Seen from China, US-imposed sanctions, lawsuits and export controls seem to be a continuation of foreign “harassment”. What has changed in the last 120 years is the situation in China. Now it is not a destroyed empire, but it is a rising superpower. Leaders in both countries use similar techno-nationalist language to describe science as a tool for greatness and scientists as a strategic asset in geopolitics. Both governments are making military use of technologies such as quantum computing and artificial intelligence.
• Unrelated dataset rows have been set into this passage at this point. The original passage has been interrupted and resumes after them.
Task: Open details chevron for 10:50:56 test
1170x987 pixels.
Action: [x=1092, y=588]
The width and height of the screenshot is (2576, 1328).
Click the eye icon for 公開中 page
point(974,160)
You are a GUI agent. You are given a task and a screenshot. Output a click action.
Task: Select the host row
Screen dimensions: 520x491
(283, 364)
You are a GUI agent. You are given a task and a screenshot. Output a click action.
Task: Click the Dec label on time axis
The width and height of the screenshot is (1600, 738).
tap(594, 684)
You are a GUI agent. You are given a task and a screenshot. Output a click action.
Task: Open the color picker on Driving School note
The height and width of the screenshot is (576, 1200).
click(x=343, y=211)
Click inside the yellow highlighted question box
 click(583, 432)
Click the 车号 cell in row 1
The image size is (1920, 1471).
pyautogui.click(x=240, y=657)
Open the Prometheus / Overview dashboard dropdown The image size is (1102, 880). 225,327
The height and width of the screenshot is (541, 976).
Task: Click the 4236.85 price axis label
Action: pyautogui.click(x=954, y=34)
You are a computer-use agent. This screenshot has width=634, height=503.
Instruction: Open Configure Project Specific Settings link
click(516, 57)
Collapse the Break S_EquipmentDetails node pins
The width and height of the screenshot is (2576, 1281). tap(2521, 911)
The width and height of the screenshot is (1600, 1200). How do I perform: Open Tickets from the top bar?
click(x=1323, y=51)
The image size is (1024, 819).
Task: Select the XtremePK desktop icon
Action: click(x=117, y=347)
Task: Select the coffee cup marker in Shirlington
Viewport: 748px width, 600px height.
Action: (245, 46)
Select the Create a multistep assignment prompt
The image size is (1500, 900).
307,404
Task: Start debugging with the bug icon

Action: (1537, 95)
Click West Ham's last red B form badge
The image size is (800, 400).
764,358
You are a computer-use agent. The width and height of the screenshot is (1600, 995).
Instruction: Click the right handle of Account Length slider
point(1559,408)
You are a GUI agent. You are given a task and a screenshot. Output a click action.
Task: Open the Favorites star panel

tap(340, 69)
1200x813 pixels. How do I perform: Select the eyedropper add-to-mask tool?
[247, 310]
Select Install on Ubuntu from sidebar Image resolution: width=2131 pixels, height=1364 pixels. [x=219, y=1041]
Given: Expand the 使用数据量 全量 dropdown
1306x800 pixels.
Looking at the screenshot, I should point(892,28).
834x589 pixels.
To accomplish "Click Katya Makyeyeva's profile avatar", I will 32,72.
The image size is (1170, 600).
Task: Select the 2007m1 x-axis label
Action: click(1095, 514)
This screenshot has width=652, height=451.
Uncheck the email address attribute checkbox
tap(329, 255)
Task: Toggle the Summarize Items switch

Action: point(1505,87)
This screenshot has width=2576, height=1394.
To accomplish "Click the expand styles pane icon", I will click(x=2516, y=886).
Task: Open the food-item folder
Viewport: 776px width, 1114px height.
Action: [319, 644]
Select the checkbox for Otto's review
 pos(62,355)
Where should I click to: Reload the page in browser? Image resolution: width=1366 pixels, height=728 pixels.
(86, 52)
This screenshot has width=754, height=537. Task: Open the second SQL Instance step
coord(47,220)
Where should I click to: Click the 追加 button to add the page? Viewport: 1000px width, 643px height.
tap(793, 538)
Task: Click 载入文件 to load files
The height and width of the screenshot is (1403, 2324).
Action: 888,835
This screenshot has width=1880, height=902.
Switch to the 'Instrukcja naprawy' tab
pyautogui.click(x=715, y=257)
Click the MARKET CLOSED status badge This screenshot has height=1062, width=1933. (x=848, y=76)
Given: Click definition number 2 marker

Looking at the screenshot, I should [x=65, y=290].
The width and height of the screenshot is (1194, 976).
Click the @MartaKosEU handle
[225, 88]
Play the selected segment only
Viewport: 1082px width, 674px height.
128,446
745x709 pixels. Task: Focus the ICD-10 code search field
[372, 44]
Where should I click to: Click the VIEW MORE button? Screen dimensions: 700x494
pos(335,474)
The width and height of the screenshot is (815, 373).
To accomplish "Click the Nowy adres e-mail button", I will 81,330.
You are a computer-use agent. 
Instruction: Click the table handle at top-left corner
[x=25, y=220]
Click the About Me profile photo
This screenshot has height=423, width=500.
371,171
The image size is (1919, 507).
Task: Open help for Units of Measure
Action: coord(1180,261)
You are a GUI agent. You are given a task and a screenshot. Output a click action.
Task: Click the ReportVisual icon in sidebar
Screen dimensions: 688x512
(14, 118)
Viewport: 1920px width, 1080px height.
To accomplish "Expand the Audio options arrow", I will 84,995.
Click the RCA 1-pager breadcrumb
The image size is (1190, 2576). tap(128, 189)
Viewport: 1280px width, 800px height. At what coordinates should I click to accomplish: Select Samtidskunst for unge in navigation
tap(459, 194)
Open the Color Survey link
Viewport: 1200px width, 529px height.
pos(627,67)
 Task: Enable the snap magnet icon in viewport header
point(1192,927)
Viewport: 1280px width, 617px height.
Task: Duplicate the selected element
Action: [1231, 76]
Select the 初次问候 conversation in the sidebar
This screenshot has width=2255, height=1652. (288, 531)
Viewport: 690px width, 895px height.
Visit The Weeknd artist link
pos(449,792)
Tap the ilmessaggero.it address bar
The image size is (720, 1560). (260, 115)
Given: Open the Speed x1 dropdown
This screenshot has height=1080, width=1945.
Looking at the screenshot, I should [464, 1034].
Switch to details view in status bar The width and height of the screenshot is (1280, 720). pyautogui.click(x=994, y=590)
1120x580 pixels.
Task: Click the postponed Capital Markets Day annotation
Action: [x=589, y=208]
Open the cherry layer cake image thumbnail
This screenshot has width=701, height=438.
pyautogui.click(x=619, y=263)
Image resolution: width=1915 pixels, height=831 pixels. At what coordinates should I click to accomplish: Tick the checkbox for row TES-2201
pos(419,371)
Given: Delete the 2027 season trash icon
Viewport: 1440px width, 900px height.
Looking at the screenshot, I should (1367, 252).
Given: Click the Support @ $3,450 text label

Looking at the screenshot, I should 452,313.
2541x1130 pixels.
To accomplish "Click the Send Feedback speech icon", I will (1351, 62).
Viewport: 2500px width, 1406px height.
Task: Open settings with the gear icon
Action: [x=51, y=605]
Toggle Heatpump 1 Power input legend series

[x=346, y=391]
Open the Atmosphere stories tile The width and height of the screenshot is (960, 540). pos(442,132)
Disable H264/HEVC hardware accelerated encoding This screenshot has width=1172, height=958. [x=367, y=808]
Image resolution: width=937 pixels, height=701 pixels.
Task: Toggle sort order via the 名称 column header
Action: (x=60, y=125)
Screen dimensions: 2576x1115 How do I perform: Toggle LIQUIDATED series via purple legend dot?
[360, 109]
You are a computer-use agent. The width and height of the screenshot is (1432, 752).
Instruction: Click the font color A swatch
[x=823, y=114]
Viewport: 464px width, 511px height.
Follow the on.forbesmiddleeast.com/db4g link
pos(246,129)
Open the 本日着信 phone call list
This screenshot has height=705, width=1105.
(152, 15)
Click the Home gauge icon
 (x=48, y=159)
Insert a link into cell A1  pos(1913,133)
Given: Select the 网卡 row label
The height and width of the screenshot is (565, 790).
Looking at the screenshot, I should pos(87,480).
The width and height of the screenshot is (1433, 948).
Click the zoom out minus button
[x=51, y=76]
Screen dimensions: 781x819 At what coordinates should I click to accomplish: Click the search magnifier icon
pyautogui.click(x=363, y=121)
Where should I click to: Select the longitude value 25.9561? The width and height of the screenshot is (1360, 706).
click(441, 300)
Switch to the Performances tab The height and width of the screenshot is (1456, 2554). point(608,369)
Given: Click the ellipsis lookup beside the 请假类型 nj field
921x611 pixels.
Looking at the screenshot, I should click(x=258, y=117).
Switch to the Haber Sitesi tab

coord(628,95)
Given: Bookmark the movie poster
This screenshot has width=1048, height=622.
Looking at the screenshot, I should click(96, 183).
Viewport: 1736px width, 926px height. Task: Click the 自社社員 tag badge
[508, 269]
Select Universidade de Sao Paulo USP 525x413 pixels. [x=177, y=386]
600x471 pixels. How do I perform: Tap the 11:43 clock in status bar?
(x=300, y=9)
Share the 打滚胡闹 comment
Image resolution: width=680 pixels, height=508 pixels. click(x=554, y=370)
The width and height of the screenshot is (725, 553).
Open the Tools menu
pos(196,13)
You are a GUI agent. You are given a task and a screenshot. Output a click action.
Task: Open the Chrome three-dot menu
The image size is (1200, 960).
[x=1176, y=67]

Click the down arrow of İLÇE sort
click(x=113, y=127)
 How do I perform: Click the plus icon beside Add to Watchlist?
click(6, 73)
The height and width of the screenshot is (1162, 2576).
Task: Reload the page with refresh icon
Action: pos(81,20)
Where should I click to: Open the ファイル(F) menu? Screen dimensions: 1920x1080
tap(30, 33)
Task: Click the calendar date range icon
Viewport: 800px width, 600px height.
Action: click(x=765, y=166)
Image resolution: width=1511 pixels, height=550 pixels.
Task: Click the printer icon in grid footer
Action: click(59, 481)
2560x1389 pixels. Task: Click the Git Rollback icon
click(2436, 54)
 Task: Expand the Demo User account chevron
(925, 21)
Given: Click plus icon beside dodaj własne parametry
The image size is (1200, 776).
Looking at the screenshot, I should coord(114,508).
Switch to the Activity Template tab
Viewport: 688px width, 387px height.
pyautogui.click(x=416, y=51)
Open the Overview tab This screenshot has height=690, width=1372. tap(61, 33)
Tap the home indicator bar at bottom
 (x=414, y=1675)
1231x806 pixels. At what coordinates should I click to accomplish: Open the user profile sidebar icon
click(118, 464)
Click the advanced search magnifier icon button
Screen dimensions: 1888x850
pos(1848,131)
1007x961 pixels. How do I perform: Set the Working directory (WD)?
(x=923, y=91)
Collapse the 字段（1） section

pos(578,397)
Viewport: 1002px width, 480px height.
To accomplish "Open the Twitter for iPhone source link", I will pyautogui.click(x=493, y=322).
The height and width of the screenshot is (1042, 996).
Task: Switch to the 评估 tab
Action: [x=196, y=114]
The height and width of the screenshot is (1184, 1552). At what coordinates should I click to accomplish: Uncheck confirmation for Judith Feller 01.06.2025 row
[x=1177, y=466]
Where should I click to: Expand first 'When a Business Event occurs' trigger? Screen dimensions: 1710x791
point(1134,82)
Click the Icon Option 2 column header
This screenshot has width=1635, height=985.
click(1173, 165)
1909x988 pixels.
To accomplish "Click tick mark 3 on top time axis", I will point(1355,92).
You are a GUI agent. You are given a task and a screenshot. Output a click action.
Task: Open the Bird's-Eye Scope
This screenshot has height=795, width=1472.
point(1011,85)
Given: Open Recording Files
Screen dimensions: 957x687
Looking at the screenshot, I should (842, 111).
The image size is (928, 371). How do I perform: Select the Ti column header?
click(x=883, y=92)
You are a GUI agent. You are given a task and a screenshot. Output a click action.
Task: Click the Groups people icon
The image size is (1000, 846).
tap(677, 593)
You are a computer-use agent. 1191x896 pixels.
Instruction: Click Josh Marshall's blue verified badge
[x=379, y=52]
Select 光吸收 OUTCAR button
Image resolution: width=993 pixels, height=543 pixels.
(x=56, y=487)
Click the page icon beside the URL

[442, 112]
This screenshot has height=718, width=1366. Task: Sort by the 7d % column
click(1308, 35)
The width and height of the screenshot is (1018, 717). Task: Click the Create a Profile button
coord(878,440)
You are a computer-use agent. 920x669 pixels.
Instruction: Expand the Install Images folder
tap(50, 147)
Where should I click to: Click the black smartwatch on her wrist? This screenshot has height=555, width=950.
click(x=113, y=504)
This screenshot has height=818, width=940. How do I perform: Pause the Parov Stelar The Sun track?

“We’re not looking for conflict, but we support tough competition,” National Security Adviser Jake Sullivan said at the Alaska summit. Yang Jiechi responded by arguing that past clashes between the two countries have only affected the US, while China has moved forward.
A large part of the Chinese public likes to compete against the US. Take Mao’s famous saying, “Those who are left behind will be beaten!” The statement came in a speech by Joseph Stalin, emphasizing the importance of industrialization for the Soviet Union. For the Chinese public, largely unaware of its origins, it is reminiscent of the recent past, when foreigners plundered weak China. When I was little, my mother often repeated the expression at home, turning the national humiliation of a century into a personal motivation for excellence. When I arrived later I began to question the underlying logic: Does competition between nations make sense? By what metric and for what purpose?